▶ **REQUIRED WORK**
Swap "GUI agent" for "interface agent" in the rows starting at the line containing "The image size is (1080, 587)." and ending at the line containing "should pyautogui.click(x=444, y=218).", and give those lines back with nothing else changed.

▶ **ENTRIES PROVIDED**
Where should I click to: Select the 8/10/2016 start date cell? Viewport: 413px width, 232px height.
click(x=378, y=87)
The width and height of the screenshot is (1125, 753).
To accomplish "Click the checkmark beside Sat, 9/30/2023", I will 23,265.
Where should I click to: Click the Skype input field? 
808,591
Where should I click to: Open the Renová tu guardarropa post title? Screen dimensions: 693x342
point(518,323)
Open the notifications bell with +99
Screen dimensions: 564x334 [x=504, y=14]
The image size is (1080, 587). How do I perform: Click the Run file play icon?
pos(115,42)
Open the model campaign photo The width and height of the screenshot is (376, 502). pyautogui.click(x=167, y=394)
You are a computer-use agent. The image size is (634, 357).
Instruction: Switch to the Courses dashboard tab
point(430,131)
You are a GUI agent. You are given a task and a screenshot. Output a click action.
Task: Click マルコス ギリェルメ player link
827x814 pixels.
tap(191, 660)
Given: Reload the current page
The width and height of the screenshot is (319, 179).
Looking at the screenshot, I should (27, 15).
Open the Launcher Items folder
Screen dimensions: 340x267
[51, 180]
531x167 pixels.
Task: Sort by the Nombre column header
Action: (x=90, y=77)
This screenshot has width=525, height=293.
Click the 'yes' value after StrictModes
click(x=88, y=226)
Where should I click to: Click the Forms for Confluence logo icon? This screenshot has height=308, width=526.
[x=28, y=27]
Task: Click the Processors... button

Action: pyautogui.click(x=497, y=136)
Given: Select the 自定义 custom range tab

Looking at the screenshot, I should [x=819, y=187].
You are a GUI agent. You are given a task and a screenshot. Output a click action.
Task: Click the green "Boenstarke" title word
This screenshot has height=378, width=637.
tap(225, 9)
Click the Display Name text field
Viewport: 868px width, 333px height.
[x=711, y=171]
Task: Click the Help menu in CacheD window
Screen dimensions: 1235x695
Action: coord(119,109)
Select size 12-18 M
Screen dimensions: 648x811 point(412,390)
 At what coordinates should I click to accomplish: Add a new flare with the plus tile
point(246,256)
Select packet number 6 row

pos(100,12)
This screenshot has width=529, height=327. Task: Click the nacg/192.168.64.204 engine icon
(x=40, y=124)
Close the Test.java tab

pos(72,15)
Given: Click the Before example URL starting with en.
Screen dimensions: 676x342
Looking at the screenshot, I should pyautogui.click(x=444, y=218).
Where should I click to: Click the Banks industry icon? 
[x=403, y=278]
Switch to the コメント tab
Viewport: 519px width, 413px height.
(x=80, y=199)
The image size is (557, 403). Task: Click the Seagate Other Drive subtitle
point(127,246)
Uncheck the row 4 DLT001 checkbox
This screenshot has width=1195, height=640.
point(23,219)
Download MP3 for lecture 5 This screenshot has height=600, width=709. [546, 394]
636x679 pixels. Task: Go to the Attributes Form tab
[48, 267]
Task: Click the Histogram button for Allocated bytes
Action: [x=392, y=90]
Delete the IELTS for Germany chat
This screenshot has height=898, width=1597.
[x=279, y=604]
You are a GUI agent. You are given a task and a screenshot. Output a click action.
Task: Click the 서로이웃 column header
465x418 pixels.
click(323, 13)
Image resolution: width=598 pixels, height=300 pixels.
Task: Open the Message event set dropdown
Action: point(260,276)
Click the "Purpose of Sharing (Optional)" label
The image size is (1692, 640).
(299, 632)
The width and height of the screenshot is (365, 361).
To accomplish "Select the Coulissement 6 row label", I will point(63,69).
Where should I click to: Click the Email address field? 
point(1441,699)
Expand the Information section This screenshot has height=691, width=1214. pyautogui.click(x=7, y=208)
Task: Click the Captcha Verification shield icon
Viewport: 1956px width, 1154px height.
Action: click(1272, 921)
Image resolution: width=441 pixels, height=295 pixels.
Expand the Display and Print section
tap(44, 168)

▶ **RESPONSE BELOW**
The image size is (1080, 587). How do I perform: Click the Run file play icon?
pos(115,42)
Open the model campaign photo The width and height of the screenshot is (376, 502). pyautogui.click(x=167, y=394)
You are a computer-use agent. The image size is (634, 357).
Instruction: Switch to the Courses dashboard tab
point(430,131)
You are a interface agent. You are given a task and a screenshot. Output a click action.
Task: Click マルコス ギリェルメ player link
827x814 pixels.
tap(191, 660)
Given: Reload the current page
The width and height of the screenshot is (319, 179).
Looking at the screenshot, I should (27, 15).
Open the Launcher Items folder
Screen dimensions: 340x267
[51, 180]
531x167 pixels.
Task: Sort by the Nombre column header
Action: (x=90, y=77)
This screenshot has width=525, height=293.
Click the 'yes' value after StrictModes
click(x=88, y=226)
Where should I click to: Click the Forms for Confluence logo icon? This screenshot has height=308, width=526.
[x=28, y=27]
Task: Click the Processors... button

Action: pyautogui.click(x=497, y=136)
Given: Select the 自定义 custom range tab

Looking at the screenshot, I should [x=819, y=187].
You are a interface agent. You are given a task and a screenshot. Output a click action.
Task: Click the green "Boenstarke" title word
This screenshot has height=378, width=637.
tap(225, 9)
Click the Display Name text field
Viewport: 868px width, 333px height.
[x=711, y=171]
Task: Click the Help menu in CacheD window
Screen dimensions: 1235x695
Action: coord(119,109)
Select size 12-18 M
Screen dimensions: 648x811 point(412,390)
 At what coordinates should I click to accomplish: Add a new flare with the plus tile
point(246,256)
Select packet number 6 row

pos(100,12)
This screenshot has width=529, height=327. Task: Click the nacg/192.168.64.204 engine icon
(x=40, y=124)
Close the Test.java tab

pos(72,15)
Given: Click the Before example URL starting with en.
Screen dimensions: 676x342
Looking at the screenshot, I should pyautogui.click(x=444, y=218).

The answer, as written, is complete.